On the higher demand for subsale units outside Kuala Lumpur, he said several factors are involved including an increase in population migration and the new trend of working from home.

This has seen people moving to affordable housing areas in the suburbs of Selangor and other states, leaving Kuala Lumpur’s property market muted.

“These residential suburbs offer larger properties with better value for money and have seen some of the fastest growths in demand,” he said, listing districts such as Puncak Alam, Dengkil and Semenyih.

Selangor has been the only major state to record a positive demand in subsale property since the start of the pandemic, with Serendah chalking up the biggest growth in demand in 2020 due mainly to apartments and flats priced below RM100,000 and with built-up spaces of below 750 square feet.

Meanwhile, cities like Kepala Batas and Balik Pulau in Penang and Muar, Batu Pahat, Iskandar Puteri and Kluang in Johor have also attracted buyers, contributing to the overall trend of subsale property demand in 2020.

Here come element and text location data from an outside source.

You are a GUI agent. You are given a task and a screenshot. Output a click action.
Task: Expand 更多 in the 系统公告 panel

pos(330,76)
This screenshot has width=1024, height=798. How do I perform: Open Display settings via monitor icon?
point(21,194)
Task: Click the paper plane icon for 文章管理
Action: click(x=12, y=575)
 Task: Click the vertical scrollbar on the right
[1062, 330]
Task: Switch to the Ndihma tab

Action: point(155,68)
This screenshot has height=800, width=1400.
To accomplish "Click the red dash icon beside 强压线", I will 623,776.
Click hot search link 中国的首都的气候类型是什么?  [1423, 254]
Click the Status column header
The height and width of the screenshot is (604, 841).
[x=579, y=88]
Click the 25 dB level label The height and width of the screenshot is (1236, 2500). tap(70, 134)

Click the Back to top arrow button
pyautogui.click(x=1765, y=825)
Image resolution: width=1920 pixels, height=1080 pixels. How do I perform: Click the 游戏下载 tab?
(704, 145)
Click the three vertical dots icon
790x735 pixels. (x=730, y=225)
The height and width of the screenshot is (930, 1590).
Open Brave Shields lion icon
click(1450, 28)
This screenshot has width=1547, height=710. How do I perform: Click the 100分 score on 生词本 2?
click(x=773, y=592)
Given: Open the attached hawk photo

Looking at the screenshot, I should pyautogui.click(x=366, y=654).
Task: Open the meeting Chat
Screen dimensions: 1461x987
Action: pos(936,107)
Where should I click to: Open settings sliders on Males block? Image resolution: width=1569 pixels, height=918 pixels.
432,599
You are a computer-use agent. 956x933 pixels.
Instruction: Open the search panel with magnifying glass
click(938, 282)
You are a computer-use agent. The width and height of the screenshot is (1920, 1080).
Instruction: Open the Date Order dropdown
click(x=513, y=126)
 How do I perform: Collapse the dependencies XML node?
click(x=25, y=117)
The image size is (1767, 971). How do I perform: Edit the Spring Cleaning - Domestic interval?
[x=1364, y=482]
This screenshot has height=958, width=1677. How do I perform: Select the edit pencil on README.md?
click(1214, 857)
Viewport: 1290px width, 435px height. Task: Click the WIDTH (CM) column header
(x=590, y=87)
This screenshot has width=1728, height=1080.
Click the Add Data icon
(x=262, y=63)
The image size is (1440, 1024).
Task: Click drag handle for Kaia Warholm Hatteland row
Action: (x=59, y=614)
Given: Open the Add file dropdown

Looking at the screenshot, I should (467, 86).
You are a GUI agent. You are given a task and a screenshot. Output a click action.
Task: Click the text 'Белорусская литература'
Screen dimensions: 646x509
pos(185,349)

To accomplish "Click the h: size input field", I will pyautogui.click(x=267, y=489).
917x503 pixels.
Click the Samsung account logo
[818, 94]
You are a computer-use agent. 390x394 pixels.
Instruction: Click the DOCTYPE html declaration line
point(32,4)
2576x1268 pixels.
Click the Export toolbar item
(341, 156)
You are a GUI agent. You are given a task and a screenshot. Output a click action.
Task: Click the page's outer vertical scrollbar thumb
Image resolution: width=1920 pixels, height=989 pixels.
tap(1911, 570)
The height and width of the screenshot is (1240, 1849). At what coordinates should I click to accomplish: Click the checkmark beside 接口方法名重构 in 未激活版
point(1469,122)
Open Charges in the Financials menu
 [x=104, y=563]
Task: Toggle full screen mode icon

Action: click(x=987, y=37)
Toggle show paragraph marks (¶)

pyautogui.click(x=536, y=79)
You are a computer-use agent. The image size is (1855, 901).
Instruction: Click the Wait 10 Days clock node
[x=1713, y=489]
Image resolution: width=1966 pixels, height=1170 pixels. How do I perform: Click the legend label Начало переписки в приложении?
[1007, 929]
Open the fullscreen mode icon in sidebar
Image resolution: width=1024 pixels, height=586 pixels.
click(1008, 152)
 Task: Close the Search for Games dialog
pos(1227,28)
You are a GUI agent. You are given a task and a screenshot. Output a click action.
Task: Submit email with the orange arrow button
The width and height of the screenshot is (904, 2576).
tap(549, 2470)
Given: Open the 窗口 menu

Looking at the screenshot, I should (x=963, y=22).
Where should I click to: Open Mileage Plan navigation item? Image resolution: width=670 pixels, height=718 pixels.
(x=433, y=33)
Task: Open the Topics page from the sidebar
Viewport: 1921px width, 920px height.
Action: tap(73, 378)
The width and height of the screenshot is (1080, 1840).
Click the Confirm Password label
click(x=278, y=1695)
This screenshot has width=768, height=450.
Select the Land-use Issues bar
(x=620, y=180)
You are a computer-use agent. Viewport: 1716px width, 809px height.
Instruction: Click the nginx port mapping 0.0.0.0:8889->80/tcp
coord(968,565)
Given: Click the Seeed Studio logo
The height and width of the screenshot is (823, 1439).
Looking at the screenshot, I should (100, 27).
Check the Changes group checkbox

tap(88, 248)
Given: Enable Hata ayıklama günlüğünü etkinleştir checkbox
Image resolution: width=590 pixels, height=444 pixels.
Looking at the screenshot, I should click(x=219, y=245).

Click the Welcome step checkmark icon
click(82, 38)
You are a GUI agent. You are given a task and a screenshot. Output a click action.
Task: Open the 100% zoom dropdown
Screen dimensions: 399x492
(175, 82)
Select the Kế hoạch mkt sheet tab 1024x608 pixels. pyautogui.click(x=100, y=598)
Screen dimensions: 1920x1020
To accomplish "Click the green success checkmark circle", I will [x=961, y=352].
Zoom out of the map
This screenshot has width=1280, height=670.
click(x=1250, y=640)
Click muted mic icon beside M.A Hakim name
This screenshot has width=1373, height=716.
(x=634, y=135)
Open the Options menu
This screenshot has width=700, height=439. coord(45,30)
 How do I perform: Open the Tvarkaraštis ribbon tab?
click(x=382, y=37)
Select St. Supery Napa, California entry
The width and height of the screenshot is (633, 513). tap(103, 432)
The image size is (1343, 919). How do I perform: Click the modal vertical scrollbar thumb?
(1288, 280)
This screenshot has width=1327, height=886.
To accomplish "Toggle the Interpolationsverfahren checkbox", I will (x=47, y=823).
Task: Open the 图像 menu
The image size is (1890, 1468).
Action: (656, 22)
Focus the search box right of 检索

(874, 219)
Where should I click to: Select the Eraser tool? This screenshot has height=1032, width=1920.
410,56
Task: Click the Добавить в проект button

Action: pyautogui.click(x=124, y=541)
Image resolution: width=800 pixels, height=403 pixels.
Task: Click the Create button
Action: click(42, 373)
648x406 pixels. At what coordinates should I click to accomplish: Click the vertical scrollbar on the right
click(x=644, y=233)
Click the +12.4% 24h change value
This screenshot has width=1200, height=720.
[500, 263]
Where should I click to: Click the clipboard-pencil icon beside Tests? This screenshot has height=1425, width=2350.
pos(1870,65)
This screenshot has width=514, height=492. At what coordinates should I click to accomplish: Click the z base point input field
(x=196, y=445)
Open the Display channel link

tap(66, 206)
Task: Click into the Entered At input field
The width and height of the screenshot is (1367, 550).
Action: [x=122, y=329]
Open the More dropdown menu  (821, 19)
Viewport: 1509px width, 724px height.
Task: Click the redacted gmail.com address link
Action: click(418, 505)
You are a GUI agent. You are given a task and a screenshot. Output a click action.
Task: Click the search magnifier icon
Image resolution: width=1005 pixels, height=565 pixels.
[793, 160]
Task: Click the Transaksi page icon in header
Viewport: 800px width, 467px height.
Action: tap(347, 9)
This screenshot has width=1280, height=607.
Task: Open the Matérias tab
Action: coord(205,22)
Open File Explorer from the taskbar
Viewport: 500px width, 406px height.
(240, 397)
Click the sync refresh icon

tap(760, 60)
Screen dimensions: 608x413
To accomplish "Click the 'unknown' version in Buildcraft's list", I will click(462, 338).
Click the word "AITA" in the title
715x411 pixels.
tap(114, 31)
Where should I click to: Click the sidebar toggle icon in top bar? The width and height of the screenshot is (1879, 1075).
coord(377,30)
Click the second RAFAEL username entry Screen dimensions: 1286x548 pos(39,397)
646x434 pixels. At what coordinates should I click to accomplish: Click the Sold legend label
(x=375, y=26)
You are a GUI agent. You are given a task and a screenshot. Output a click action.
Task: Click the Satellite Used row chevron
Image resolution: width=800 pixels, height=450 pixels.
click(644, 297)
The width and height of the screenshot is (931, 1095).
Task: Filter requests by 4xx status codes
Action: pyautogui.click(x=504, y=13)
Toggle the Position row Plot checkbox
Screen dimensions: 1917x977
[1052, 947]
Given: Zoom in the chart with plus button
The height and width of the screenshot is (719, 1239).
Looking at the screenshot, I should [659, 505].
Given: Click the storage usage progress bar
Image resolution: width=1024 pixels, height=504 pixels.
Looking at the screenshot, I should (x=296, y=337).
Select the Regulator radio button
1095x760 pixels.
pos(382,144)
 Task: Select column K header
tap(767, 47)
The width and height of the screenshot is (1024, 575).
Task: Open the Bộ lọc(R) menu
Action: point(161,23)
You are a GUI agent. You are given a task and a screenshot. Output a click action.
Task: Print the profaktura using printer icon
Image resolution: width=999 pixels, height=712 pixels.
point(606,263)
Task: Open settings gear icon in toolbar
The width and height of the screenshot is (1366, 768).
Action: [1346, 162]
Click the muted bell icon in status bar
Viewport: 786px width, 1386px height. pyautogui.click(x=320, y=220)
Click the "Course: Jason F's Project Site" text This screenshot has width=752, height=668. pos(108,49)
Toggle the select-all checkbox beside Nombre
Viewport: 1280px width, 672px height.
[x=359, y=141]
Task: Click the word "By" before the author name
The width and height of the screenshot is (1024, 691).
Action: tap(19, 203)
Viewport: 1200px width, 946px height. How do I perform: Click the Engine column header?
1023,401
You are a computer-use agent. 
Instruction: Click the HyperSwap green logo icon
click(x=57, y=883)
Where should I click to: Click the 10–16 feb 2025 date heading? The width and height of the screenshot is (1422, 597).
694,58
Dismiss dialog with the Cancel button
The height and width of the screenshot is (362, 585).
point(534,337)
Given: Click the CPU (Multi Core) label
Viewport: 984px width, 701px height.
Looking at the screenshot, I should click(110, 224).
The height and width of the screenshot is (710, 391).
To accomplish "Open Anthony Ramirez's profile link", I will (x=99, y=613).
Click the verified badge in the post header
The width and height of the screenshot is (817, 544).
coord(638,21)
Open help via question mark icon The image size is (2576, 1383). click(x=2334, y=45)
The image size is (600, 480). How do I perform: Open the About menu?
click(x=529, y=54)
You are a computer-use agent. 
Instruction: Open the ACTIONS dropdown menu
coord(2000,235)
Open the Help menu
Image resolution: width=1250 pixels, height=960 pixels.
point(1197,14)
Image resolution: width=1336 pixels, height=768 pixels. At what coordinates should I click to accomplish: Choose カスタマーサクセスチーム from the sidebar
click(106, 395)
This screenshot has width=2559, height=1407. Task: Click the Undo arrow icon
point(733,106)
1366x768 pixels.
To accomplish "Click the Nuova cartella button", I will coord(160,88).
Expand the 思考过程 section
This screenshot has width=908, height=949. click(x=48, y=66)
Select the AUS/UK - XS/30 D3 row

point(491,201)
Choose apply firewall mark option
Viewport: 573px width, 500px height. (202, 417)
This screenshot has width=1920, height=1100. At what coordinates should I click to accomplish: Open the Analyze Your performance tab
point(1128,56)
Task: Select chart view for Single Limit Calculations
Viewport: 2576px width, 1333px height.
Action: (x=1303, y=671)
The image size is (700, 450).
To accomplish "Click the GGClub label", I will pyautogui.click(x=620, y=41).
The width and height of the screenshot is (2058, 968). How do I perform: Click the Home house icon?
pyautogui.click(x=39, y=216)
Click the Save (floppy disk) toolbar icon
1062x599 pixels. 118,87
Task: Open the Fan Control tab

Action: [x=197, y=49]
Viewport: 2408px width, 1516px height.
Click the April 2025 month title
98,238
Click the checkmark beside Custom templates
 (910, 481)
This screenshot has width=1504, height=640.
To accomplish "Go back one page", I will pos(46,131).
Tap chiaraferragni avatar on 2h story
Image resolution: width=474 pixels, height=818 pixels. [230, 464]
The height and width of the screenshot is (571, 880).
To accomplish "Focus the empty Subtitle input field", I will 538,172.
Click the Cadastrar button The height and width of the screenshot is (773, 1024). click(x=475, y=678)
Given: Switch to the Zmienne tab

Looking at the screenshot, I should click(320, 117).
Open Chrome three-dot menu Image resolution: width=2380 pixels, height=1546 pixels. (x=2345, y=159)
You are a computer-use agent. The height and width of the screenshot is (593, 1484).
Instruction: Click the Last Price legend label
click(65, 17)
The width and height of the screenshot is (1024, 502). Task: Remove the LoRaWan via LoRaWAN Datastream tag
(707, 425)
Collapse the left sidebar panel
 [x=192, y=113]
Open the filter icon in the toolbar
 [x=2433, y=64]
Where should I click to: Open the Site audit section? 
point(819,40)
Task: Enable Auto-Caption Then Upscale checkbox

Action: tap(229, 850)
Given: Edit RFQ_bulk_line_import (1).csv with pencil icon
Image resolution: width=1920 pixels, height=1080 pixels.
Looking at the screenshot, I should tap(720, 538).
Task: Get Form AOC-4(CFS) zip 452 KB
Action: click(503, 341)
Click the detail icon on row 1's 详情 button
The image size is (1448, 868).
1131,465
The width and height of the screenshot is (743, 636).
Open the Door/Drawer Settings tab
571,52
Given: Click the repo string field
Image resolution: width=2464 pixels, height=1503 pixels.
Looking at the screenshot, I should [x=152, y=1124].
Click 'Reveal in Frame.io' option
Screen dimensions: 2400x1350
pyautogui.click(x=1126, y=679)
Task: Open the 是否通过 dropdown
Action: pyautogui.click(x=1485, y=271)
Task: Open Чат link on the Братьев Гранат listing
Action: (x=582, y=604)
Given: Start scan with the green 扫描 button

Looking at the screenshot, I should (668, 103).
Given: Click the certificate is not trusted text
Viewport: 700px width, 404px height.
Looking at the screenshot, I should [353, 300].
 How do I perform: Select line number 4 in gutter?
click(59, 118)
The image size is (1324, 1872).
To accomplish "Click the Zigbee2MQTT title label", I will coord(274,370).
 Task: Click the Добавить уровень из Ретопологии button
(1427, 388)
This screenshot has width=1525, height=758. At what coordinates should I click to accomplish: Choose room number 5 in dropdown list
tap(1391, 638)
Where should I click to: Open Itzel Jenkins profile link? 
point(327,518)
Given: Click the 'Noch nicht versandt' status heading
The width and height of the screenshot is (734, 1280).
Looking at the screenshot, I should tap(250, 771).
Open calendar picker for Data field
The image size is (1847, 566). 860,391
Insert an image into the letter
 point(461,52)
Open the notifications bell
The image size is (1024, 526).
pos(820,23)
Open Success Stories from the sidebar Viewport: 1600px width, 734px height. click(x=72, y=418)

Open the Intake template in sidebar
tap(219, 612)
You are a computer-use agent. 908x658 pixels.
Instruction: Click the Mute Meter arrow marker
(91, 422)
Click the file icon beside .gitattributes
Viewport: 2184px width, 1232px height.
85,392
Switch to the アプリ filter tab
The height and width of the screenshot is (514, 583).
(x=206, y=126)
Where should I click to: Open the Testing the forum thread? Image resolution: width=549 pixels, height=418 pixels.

Premendran said the decline in property demand in Kuala Lumpur was expected sooner, when the movement control order was implemented.

“The Covid-19 pandemic has shifted the way everyone lives and works, and 2021 will be a challenging year as the property market is dependent on the economy of the country,” he said, adding however that the property market would likely recover once vaccines have been rolled out.

He also spoke of government efforts such as the extension of stamp duty exemptions to the secondary market under Budget 2021, the progressive reduction of the overnight policy rate and the reduction in EPF contribution which he said is expected to provide opportunities for property seekers to explore subsale residential properties and ease home loan repayments which have sparked interest in property purchase among middle and upper-income households.